Case Study Analysis: Spence Diamonds



Marketing II

Case Study


Please read the following case study and respond to the following questions at the end.  Include your name on this paper, and do not exceed three (3) additional pages, double spaced, 12 pt. font, for the sum of your responses.

Total:  30 Marks, worth 15% of your overall grade in this course

 Case Study Analysis:  Spence Diamonds

Spence Diamonds is Canada’s largest Canadian-owned diamond specialist with seven different locations across Canada including Vancouver, Calgary, Edmonton and Toronto.

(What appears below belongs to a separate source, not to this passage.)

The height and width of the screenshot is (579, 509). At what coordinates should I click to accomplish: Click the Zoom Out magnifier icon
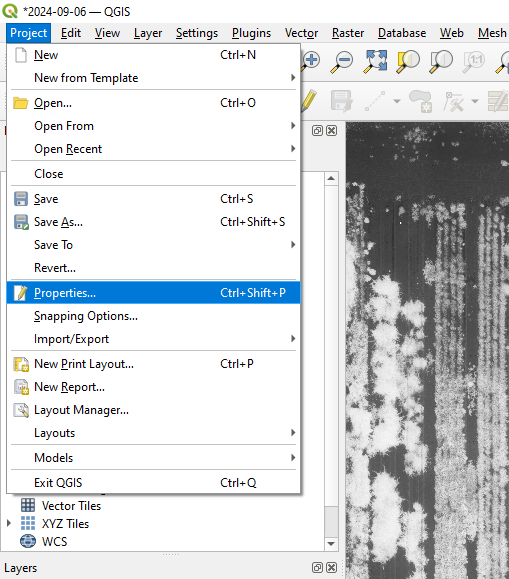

The diamond industry is worth upwards of U.S. $64 billion and it is an old, mature industry run by large controlling companies such as De Beers.  Spence Diamonds is breaking the traditional boundaries of diamond retail stores.  Spence made retail history when it changed its approach to displaying diamonds.  Instead of keeping the diamond jewelry behind glass, as most other retailers do, Spence opens its display cases to customers - allowing them to handle and view up close high quality prototypes of its diamond jewellery. This gives customers the opportunity to browse without being pressured or intimidated by a salesperson.  At Spence there are Diamond Consultants certified by the Diamond Council of America available to answer questions about any of the designs or the diamond quality.  Consumers no longer have to look behind the glass and politely ask to see a diamond up close.  Spence Diamonds breaks tradition by having the glass open to the customer side.  This creates a relaxed, welcoming environment and aids in purchasing.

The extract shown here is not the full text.